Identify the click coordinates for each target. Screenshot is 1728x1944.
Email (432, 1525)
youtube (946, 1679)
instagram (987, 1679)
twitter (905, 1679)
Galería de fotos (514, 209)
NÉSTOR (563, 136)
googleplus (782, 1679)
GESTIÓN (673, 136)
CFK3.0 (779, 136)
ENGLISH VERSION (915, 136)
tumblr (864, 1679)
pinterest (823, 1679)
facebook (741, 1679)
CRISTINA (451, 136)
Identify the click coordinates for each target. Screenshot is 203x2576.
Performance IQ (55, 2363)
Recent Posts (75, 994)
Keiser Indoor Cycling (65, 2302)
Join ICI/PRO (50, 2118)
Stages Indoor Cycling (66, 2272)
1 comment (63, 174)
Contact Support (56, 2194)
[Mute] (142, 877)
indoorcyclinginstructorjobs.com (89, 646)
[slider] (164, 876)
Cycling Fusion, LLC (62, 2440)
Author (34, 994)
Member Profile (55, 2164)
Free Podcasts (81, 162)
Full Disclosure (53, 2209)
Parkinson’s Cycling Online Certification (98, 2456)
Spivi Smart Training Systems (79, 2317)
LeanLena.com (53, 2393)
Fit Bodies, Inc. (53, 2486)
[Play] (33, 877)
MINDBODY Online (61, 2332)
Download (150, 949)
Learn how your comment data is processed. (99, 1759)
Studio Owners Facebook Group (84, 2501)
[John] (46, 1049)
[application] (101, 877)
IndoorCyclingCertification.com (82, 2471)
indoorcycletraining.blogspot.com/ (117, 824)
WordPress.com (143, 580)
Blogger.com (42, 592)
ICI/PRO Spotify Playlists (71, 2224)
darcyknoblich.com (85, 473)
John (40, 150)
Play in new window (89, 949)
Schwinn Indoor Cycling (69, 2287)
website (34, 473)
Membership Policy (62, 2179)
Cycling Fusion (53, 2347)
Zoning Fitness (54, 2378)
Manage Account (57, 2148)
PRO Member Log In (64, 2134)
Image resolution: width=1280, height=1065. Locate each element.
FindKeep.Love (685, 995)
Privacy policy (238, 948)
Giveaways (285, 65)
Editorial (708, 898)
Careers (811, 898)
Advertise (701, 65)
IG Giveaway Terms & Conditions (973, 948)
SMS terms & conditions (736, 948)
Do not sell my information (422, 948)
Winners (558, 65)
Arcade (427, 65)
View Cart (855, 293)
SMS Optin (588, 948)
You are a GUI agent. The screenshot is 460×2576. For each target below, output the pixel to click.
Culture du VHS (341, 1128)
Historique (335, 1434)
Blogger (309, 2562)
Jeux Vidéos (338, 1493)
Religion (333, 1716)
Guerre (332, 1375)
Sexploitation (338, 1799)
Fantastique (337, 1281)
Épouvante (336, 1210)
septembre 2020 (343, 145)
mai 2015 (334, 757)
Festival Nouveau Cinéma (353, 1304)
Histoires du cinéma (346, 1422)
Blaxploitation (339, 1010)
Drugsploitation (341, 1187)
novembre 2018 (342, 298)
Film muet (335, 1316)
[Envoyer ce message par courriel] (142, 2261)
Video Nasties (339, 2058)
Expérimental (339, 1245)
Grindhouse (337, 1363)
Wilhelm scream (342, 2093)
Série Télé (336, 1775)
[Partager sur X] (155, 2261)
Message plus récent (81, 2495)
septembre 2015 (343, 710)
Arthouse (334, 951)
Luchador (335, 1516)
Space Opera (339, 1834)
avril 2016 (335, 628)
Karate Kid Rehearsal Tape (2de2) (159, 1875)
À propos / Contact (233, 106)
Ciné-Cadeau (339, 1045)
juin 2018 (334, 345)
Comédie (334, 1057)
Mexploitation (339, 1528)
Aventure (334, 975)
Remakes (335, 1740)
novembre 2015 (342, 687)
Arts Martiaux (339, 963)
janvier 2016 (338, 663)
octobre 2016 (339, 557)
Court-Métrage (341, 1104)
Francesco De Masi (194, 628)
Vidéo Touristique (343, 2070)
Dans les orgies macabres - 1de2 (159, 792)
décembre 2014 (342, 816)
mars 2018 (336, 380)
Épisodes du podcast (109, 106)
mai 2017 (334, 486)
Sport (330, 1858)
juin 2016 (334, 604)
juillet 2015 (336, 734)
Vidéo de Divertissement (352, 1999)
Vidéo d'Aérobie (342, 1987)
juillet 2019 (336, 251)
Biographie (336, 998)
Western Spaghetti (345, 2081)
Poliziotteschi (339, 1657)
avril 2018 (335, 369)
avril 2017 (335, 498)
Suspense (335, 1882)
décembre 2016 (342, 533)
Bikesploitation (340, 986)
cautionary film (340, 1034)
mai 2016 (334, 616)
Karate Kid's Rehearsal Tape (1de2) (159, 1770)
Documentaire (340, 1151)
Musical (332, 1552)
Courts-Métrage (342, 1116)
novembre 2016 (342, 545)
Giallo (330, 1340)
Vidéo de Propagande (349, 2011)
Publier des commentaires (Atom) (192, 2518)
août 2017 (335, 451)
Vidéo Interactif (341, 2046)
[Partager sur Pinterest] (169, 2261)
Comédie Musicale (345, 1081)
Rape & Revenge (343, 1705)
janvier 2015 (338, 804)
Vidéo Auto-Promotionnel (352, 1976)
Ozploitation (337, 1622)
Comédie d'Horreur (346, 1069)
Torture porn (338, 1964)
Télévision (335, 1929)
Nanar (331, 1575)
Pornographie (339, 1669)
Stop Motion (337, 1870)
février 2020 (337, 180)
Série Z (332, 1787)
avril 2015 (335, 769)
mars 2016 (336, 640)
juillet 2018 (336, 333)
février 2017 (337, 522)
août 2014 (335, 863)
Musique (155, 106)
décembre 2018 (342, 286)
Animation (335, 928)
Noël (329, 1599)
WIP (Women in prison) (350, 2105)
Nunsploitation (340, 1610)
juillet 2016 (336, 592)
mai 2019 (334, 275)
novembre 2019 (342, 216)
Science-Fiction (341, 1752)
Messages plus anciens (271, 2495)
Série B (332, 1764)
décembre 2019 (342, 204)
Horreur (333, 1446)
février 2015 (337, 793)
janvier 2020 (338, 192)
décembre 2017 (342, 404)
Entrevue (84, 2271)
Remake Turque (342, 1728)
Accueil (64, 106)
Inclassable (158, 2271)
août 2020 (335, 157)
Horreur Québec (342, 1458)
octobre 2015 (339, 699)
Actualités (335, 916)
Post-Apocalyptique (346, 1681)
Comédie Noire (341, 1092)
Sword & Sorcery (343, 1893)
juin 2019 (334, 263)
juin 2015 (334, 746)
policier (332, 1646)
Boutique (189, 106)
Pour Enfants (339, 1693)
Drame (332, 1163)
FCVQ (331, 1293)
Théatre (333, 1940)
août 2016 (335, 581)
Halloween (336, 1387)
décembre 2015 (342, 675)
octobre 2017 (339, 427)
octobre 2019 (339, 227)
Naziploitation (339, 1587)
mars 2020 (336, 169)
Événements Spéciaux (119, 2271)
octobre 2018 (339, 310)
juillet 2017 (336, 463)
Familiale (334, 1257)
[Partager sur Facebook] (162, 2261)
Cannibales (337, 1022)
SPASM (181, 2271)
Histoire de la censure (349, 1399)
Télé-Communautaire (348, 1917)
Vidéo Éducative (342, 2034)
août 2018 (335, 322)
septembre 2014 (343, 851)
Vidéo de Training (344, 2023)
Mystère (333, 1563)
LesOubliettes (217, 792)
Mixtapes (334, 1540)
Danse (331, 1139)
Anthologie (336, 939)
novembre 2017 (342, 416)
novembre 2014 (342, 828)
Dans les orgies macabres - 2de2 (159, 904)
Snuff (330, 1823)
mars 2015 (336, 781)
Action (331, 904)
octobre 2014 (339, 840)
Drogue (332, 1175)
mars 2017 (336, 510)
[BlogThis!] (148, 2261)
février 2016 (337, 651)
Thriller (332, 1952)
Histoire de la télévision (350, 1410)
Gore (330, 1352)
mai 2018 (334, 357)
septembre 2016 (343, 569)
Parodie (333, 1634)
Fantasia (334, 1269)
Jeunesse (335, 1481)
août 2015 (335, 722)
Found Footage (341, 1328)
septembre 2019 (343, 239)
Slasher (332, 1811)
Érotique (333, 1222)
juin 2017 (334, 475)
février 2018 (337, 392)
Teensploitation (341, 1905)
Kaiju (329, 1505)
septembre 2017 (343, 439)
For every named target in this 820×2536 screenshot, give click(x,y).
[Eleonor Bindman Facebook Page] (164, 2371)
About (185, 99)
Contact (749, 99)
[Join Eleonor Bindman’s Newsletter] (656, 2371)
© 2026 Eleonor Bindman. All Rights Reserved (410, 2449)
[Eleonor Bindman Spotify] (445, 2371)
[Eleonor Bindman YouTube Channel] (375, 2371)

───

WORK TO COMPLETE
Among the records above, repeat exactly the line with "Historique (335, 1434)", the line with "Mexploitation (339, 1528)", and every line in between, and only those.

PROBLEM SOLUTION
Historique (335, 1434)
Blogger (309, 2562)
Jeux Vidéos (338, 1493)
Religion (333, 1716)
Guerre (332, 1375)
Sexploitation (338, 1799)
Fantastique (337, 1281)
Épouvante (336, 1210)
septembre 2020 (343, 145)
mai 2015 (334, 757)
Festival Nouveau Cinéma (353, 1304)
Histoires du cinéma (346, 1422)
Blaxploitation (339, 1010)
Drugsploitation (341, 1187)
novembre 2018 (342, 298)
Film muet (335, 1316)
[Envoyer ce message par courriel] (142, 2261)
Video Nasties (339, 2058)
Expérimental (339, 1245)
Grindhouse (337, 1363)
Wilhelm scream (342, 2093)
Série Télé (336, 1775)
[Partager sur X] (155, 2261)
Message plus récent (81, 2495)
septembre 2015 (343, 710)
Arthouse (334, 951)
Luchador (335, 1516)
Space Opera (339, 1834)
avril 2016 (335, 628)
Karate Kid Rehearsal Tape (2de2) (159, 1875)
À propos / Contact (233, 106)
Ciné-Cadeau (339, 1045)
juin 2018 (334, 345)
Comédie (334, 1057)
Mexploitation (339, 1528)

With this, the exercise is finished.